Parce que d’un côté, c’est ce que je suis, féministe. Profondément. Mais pas que. Je suis aussi végane (oui je sais, je cumule les tares2 !). Passionnée de séries. Je suis une fêtarde. Adepte de la bière et de la bonne bouffe (oui oui, même en tant que végane). Je suis une amie. Une soeur. Une tante. Une marraine. Je suis bien des choses. Et je ne précise pas tout ça sur mon profil Tinder. Je ne précise pas tout ça à chaque fois ou d’emblée, quand je rencontre quelqu’un. Qui que ce soit.
Alors si ça vient dans la conversation, ça vient dans la conversation. Ça arrive très rapidement, on va pas se mentir. En tant que femme en couple, c’était assez facile, il n’y avait aucun enjeu. En tant que célibataire, c’est différent. Mais j’ai assez vite compris, à quoi bon fréquenter quelqu’un qui ne vous accepterait pas comme vous êtes ? Aujourd’hui je n’ai plus peur de faire peur. Aujourd’hui je m’en fiche. Qu’on m’accepte comme je suis ou qu’on ne m’accepte pas. Je me suis (ré)approprié mon identité de célibataire.
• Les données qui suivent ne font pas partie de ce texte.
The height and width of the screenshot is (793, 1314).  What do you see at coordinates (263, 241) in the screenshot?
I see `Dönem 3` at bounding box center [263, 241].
Ce qui me fait peur, c’est plutôt que mon sujet soit mal interprété. Je m’explique : j’ai écrit un livre sur le No Bra. Je publie des photos de moi dans lesquelles, en effet, on peut me voir à demi nue. Alors oui, quand on me demande mon compte Instagram, j’hésite à le donner. Je ne sais jamais comment ça va être interprété. Et les mecs lourds peuvent très vite pointer le bout de leur nez. Et j’ai envie, j’ai besoin de m’en protéger. Comme cette fois où avec une amie, on s’est retrouvées à un meetup à Barcelone, dans lequel on avait l’impression d’être des morceaux de viande. Et les mecs tous en chien. J’ai bien senti que je devais me protéger, me mettre en sécurité. Il était inenvisageable pour moi à ce moment là, de dire que mon sujet de prédilection, c’était le No Bra. Je savais que ça allait être interprété de la pire façon qui soit. Comme ça m’est déjà arrivé de nombreuses fois.
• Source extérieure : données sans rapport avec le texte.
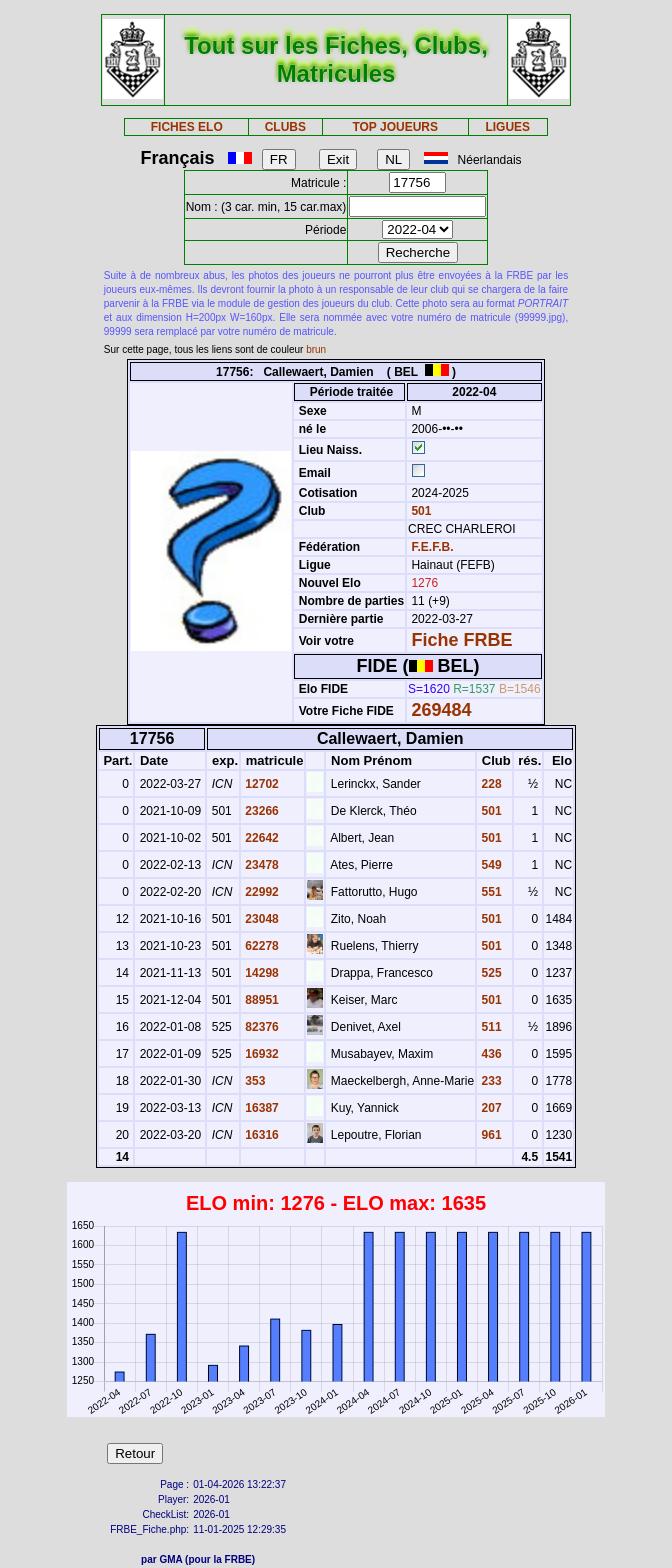 Image resolution: width=672 pixels, height=1568 pixels. Describe the element at coordinates (489, 973) in the screenshot. I see `525` at that location.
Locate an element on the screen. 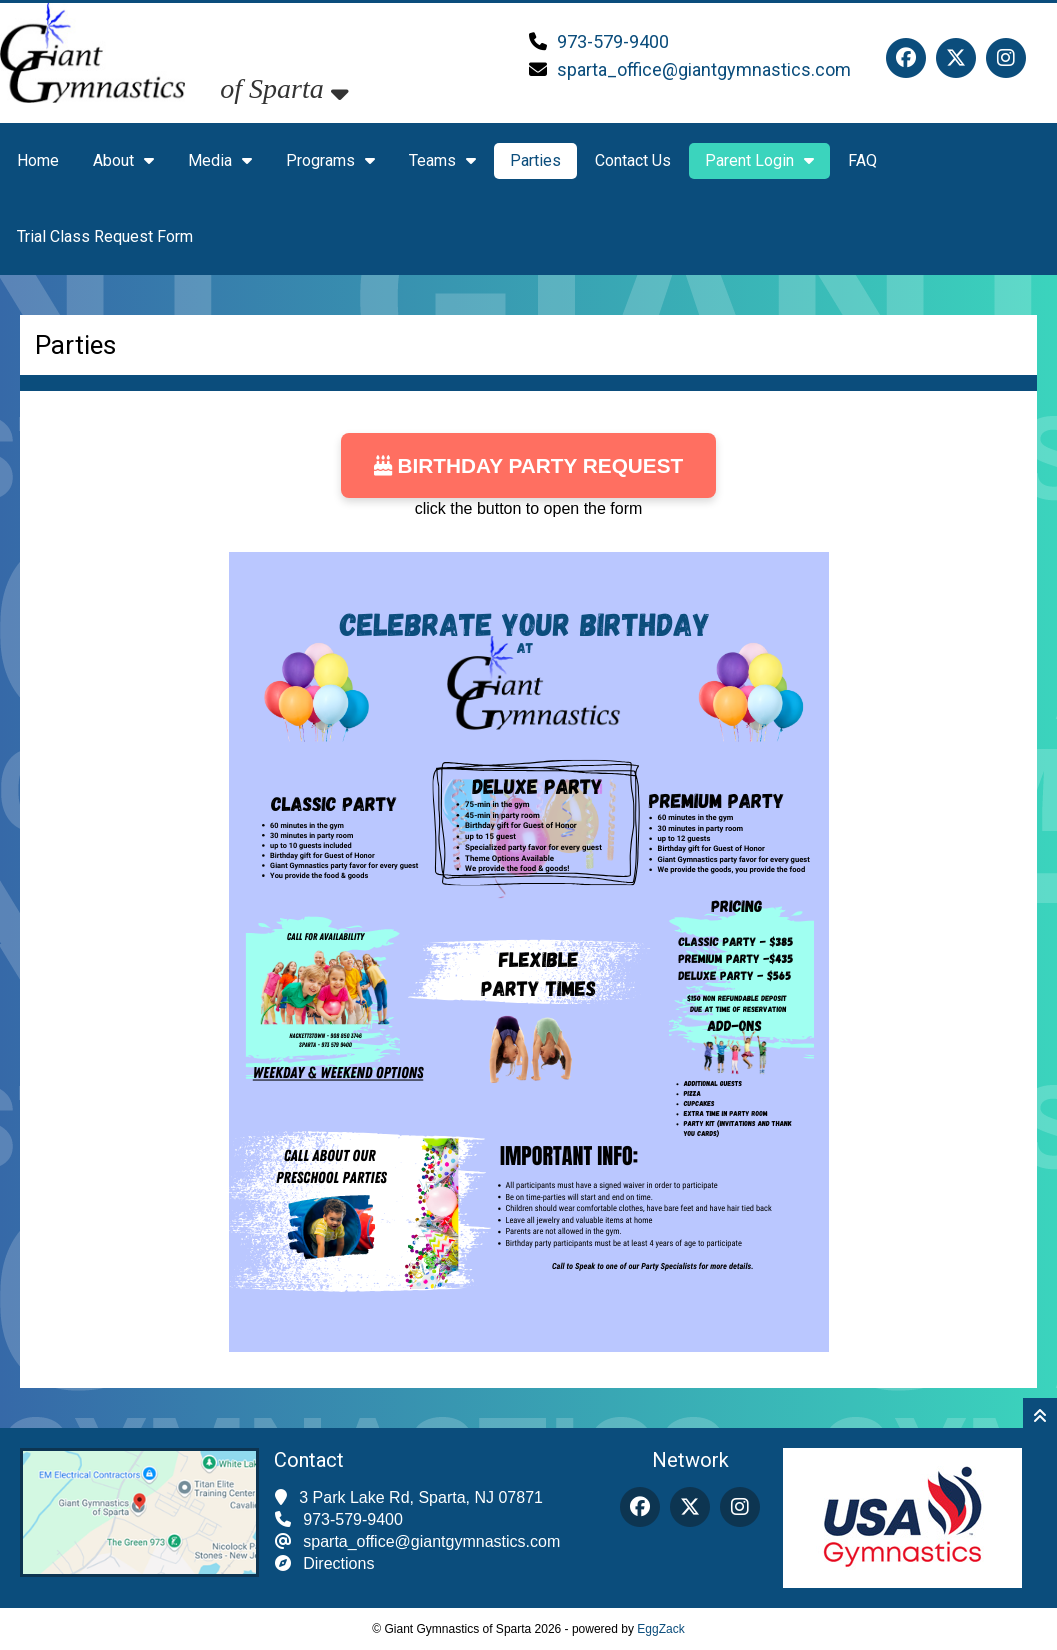 The image size is (1057, 1650). Media is located at coordinates (220, 160).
Aussi, parfois, je suis fatiguée de cette casquette de féministe, j’ai envie de la ranger un peu. Je n’aime pas qu’on me réduise qu’à ça. Bien sûr que je le suis profondément et ça définit beaucoup de choses chez moi, mais pas tout. Et puis quand vous dîtes que vous êtes féministe, bien souvent on vient vous faire chier. Vous devez rendre des comptes, vous devez vous justifier. Et parfois, j’ai tout simplement pas envie. Le féminisme prend énormément de place dans ma vie, parfois c’est trop. Parfois je suis fatiguée. Parce que le féminisme, c’est dur, c’est se battre contre une violence inouïe. Et je ne peux pas me battre en permanence. J’ai besoin de légèreté. J’ai besoin de calme. J’ai besoin de mettre tout ça sur pause. J’ai besoin de pas avoir besoin d’expliquer pourquoi le féminisme c’est pas contre les hommes. J’ai besoin de pas avoir besoin de rappeler les chiffres alarmants des viols et agressions sexuelles. J’ai besoin de pas avoir besoin d’expliquer pourquoi une victime n’a rien cherché ou mérité. Alors je fais ce que je sais faire de mieux : je pratique le déni. Ça fonctionne bien, vous devriez essayer ! Je ferme les yeux sur ce que je vois et mes oreilles sur ce que j’entends, pour pas partir dans des débats houleux toutes les 5 minutes et péter un câble. L’épuisement militant3 ça vous dit quelque chose ? Il faut qu’on s’en préserve. Notre société est si éloignée de nos idéaux, on est sans cesse ramené·e·s et confronté·e·s à sa violence, c’est permanent. Et c’est très dur.
Alors voilà, ma casquette de féministe, je la range parfois, parce que le militantisme est épuisant, et par moments j’ai envie d’être autre chose, j’ai envie d’être simplement une amie. Simplement bien bouffer. Simplement faire la fête. Simplement passer du temps avec les personnes que j’aime. Sans forcément toujours devoir débattre de tout ce qui tourne mal dans notre société.
Prenez soin de vous ❤️
Par partenaire, j’entends ici un mec avec qui je pourrais avoir une relation quelle qu’elle soit, mais pas amicale.
Ceci est du 2nd degré, au cas où.
Ou burn-out militant, c’est un état de fatigue, de découragement, qui peut mener à la dépression et qui est très présent dans les milieux militants / activistes.